## The exercise
Repeat every one of the records below word for word, changing nothing.

## Records for locating displayed items
-.-.-

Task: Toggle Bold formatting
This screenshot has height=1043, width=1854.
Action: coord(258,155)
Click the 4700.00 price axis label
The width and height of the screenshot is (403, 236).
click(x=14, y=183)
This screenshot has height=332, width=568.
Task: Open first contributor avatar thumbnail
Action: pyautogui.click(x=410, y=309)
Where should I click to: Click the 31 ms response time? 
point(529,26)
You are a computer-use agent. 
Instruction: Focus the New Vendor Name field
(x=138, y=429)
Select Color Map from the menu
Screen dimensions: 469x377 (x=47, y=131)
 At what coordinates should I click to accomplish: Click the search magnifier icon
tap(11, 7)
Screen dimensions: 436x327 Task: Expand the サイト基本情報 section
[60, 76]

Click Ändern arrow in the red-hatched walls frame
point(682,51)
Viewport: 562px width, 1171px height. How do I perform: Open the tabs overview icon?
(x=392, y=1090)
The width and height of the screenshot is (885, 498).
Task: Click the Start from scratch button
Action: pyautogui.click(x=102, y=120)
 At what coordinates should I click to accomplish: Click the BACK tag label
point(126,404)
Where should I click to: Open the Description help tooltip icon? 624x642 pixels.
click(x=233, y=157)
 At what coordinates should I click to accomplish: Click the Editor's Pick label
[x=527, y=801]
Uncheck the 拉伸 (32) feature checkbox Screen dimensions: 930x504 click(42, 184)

-.-.-

## Response
Task: Toggle Bold formatting
This screenshot has height=1043, width=1854.
Action: coord(258,155)
Click the 4700.00 price axis label
The width and height of the screenshot is (403, 236).
click(x=14, y=183)
This screenshot has height=332, width=568.
Task: Open first contributor avatar thumbnail
Action: pyautogui.click(x=410, y=309)
Where should I click to: Click the 31 ms response time? 
point(529,26)
You are a computer-use agent. 
Instruction: Focus the New Vendor Name field
(x=138, y=429)
Select Color Map from the menu
Screen dimensions: 469x377 (x=47, y=131)
 At what coordinates should I click to accomplish: Click the search magnifier icon
tap(11, 7)
Screen dimensions: 436x327 Task: Expand the サイト基本情報 section
[60, 76]

Click Ändern arrow in the red-hatched walls frame
point(682,51)
Viewport: 562px width, 1171px height. How do I perform: Open the tabs overview icon?
(x=392, y=1090)
The width and height of the screenshot is (885, 498).
Task: Click the Start from scratch button
Action: pyautogui.click(x=102, y=120)
 At what coordinates should I click to accomplish: Click the BACK tag label
point(126,404)
Where should I click to: Open the Description help tooltip icon? 624x642 pixels.
click(x=233, y=157)
 At what coordinates should I click to accomplish: Click the Editor's Pick label
[x=527, y=801]
Uncheck the 拉伸 (32) feature checkbox Screen dimensions: 930x504 click(42, 184)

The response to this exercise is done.